■ WHAT IS BEING ASKED ■
Please return the whole listing word for word.

■ INFORMATION GIVEN ■
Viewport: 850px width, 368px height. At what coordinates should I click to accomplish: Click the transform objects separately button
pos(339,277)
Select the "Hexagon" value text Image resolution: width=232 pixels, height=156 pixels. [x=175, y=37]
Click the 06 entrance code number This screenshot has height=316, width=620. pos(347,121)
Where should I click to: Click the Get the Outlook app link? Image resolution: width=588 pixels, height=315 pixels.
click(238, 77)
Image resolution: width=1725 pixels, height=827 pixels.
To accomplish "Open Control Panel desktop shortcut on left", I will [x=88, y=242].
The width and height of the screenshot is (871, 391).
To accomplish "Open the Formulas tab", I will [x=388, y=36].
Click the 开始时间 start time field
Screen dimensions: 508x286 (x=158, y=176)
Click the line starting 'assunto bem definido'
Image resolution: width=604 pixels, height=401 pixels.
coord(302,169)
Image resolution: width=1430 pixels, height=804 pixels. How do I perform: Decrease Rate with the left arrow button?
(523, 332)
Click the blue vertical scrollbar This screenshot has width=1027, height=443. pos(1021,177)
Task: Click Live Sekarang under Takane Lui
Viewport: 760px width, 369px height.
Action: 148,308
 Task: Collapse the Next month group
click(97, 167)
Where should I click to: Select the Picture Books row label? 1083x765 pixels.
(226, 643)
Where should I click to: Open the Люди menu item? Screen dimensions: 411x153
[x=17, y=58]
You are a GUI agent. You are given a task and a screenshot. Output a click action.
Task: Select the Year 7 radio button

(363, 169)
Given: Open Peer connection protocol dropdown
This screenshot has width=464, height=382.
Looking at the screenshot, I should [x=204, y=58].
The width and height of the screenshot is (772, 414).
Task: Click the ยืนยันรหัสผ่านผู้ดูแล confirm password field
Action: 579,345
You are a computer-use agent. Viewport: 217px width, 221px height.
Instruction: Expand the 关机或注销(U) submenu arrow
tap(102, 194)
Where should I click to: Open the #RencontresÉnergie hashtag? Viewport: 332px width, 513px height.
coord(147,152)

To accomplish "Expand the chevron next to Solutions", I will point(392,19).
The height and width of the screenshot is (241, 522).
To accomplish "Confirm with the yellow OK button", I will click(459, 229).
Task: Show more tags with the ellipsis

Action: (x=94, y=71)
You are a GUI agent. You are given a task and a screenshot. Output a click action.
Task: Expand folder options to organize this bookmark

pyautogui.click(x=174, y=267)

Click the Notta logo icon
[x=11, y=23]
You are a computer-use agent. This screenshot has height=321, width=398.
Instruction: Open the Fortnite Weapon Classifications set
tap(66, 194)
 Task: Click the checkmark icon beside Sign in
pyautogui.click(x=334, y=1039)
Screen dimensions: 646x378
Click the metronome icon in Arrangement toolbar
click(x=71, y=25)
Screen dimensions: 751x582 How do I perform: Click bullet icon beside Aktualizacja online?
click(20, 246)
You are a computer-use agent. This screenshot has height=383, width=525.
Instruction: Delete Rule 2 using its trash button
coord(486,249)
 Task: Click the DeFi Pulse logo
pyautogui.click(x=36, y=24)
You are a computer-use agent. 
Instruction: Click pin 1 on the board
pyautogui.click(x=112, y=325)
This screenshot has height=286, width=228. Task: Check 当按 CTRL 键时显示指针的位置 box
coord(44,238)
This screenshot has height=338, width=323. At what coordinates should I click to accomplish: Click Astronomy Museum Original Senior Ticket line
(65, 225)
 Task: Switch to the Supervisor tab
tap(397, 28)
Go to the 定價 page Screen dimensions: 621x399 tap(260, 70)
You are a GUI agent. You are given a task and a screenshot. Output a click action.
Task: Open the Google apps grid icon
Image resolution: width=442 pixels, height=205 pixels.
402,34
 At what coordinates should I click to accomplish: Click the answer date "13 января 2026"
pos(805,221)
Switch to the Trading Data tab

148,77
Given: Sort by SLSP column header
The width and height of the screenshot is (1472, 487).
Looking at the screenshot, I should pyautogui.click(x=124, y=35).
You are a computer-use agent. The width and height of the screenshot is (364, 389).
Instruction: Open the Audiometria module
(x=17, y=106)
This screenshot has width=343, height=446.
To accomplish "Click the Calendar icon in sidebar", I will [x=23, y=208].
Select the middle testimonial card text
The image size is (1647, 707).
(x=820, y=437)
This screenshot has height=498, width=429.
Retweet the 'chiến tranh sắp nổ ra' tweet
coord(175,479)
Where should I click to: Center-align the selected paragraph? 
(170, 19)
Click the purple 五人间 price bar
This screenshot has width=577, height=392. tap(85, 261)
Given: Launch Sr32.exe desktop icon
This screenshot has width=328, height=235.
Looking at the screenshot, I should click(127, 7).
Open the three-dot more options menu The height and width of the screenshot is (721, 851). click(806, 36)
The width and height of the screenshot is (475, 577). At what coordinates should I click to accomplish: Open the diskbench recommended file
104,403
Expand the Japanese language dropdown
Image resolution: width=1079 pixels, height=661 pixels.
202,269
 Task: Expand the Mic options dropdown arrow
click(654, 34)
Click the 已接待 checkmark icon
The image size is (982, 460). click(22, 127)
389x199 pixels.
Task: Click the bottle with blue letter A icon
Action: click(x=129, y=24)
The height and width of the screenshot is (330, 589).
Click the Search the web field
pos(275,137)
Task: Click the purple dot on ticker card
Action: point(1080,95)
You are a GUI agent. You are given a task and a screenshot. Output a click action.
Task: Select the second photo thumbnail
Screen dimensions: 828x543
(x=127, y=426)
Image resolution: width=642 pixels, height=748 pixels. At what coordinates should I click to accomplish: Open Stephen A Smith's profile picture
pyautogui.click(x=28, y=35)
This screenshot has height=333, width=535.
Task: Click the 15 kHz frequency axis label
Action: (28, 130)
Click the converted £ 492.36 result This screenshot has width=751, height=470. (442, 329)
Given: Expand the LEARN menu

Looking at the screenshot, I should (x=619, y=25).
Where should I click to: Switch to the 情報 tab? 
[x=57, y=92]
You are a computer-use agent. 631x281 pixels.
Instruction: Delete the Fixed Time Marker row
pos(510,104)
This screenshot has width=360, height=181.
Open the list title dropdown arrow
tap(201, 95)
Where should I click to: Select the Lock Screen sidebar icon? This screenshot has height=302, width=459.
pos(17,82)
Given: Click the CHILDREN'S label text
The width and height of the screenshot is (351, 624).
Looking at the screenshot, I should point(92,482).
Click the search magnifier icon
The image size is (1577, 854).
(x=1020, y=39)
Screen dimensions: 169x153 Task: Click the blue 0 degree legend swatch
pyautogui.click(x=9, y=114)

■ WRITTEN RESPONSE ■
Viewport: 850px width, 368px height. At what coordinates should I click to accomplish: Click the transform objects separately button
pos(339,277)
Select the "Hexagon" value text Image resolution: width=232 pixels, height=156 pixels. [x=175, y=37]
Click the 06 entrance code number This screenshot has height=316, width=620. pos(347,121)
Where should I click to: Click the Get the Outlook app link? Image resolution: width=588 pixels, height=315 pixels.
click(238, 77)
Image resolution: width=1725 pixels, height=827 pixels.
To accomplish "Open Control Panel desktop shortcut on left", I will [x=88, y=242].
The width and height of the screenshot is (871, 391).
To accomplish "Open the Formulas tab", I will [x=388, y=36].
Click the 开始时间 start time field
Screen dimensions: 508x286 (x=158, y=176)
Click the line starting 'assunto bem definido'
Image resolution: width=604 pixels, height=401 pixels.
coord(302,169)
Image resolution: width=1430 pixels, height=804 pixels. How do I perform: Decrease Rate with the left arrow button?
(523, 332)
Click the blue vertical scrollbar This screenshot has width=1027, height=443. pos(1021,177)
Task: Click Live Sekarang under Takane Lui
Viewport: 760px width, 369px height.
Action: 148,308
 Task: Collapse the Next month group
click(97, 167)
Where should I click to: Select the Picture Books row label? 1083x765 pixels.
(226, 643)
Where should I click to: Open the Люди menu item? Screen dimensions: 411x153
[x=17, y=58]
You are a GUI agent. You are given a task and a screenshot. Output a click action.
Task: Select the Year 7 radio button

(363, 169)
Given: Open Peer connection protocol dropdown
This screenshot has width=464, height=382.
Looking at the screenshot, I should [x=204, y=58].
The width and height of the screenshot is (772, 414).
Task: Click the ยืนยันรหัสผ่านผู้ดูแล confirm password field
Action: 579,345
You are a computer-use agent. Viewport: 217px width, 221px height.
Instruction: Expand the 关机或注销(U) submenu arrow
tap(102, 194)
Where should I click to: Open the #RencontresÉnergie hashtag? Viewport: 332px width, 513px height.
coord(147,152)

To accomplish "Expand the chevron next to Solutions", I will point(392,19).
The height and width of the screenshot is (241, 522).
To accomplish "Confirm with the yellow OK button", I will click(459, 229).
Task: Show more tags with the ellipsis

Action: (x=94, y=71)
You are a GUI agent. You are given a task and a screenshot. Output a click action.
Task: Expand folder options to organize this bookmark

pyautogui.click(x=174, y=267)

Click the Notta logo icon
[x=11, y=23]
You are a computer-use agent. This screenshot has height=321, width=398.
Instruction: Open the Fortnite Weapon Classifications set
tap(66, 194)
 Task: Click the checkmark icon beside Sign in
pyautogui.click(x=334, y=1039)
Screen dimensions: 646x378
Click the metronome icon in Arrangement toolbar
click(x=71, y=25)
Screen dimensions: 751x582 How do I perform: Click bullet icon beside Aktualizacja online?
click(20, 246)
You are a computer-use agent. This screenshot has height=383, width=525.
Instruction: Delete Rule 2 using its trash button
coord(486,249)
 Task: Click the DeFi Pulse logo
pyautogui.click(x=36, y=24)
You are a computer-use agent. 
Instruction: Click pin 1 on the board
pyautogui.click(x=112, y=325)
This screenshot has height=286, width=228. Task: Check 当按 CTRL 键时显示指针的位置 box
coord(44,238)
This screenshot has height=338, width=323. At what coordinates should I click to accomplish: Click Astronomy Museum Original Senior Ticket line
(65, 225)
 Task: Switch to the Supervisor tab
tap(397, 28)
Go to the 定價 page Screen dimensions: 621x399 tap(260, 70)
You are a GUI agent. You are given a task and a screenshot. Output a click action.
Task: Open the Google apps grid icon
Image resolution: width=442 pixels, height=205 pixels.
402,34
 At what coordinates should I click to accomplish: Click the answer date "13 января 2026"
pos(805,221)
Switch to the Trading Data tab

148,77
Given: Sort by SLSP column header
The width and height of the screenshot is (1472, 487).
Looking at the screenshot, I should pyautogui.click(x=124, y=35).
You are a computer-use agent. The width and height of the screenshot is (364, 389).
Instruction: Open the Audiometria module
(x=17, y=106)
This screenshot has width=343, height=446.
To accomplish "Click the Calendar icon in sidebar", I will [x=23, y=208].
Select the middle testimonial card text
The image size is (1647, 707).
(x=820, y=437)
This screenshot has height=498, width=429.
Retweet the 'chiến tranh sắp nổ ra' tweet
coord(175,479)
Where should I click to: Center-align the selected paragraph? 
(170, 19)
Click the purple 五人间 price bar
This screenshot has width=577, height=392. tap(85, 261)
Given: Launch Sr32.exe desktop icon
This screenshot has width=328, height=235.
Looking at the screenshot, I should click(127, 7).
Open the three-dot more options menu The height and width of the screenshot is (721, 851). click(806, 36)
The width and height of the screenshot is (475, 577). At what coordinates should I click to accomplish: Open the diskbench recommended file
104,403
Expand the Japanese language dropdown
Image resolution: width=1079 pixels, height=661 pixels.
202,269
 Task: Expand the Mic options dropdown arrow
click(654, 34)
Click the 已接待 checkmark icon
The image size is (982, 460). click(22, 127)
389x199 pixels.
Task: Click the bottle with blue letter A icon
Action: click(x=129, y=24)
The height and width of the screenshot is (330, 589).
Click the Search the web field
pos(275,137)
Task: Click the purple dot on ticker card
Action: point(1080,95)
You are a GUI agent. You are given a task and a screenshot. Output a click action.
Task: Select the second photo thumbnail
Screen dimensions: 828x543
(x=127, y=426)
Image resolution: width=642 pixels, height=748 pixels. At what coordinates should I click to accomplish: Open Stephen A Smith's profile picture
pyautogui.click(x=28, y=35)
This screenshot has height=333, width=535.
Task: Click the 15 kHz frequency axis label
Action: (28, 130)
Click the converted £ 492.36 result This screenshot has width=751, height=470. (442, 329)
Given: Expand the LEARN menu

Looking at the screenshot, I should (x=619, y=25).
Where should I click to: Switch to the 情報 tab? 
[x=57, y=92]
You are a computer-use agent. 631x281 pixels.
Instruction: Delete the Fixed Time Marker row
pos(510,104)
This screenshot has width=360, height=181.
Open the list title dropdown arrow
tap(201, 95)
Where should I click to: Select the Lock Screen sidebar icon? This screenshot has height=302, width=459.
pos(17,82)
Given: Click the CHILDREN'S label text
The width and height of the screenshot is (351, 624).
Looking at the screenshot, I should point(92,482).
Click the search magnifier icon
The image size is (1577, 854).
(x=1020, y=39)
Screen dimensions: 169x153 Task: Click the blue 0 degree legend swatch
pyautogui.click(x=9, y=114)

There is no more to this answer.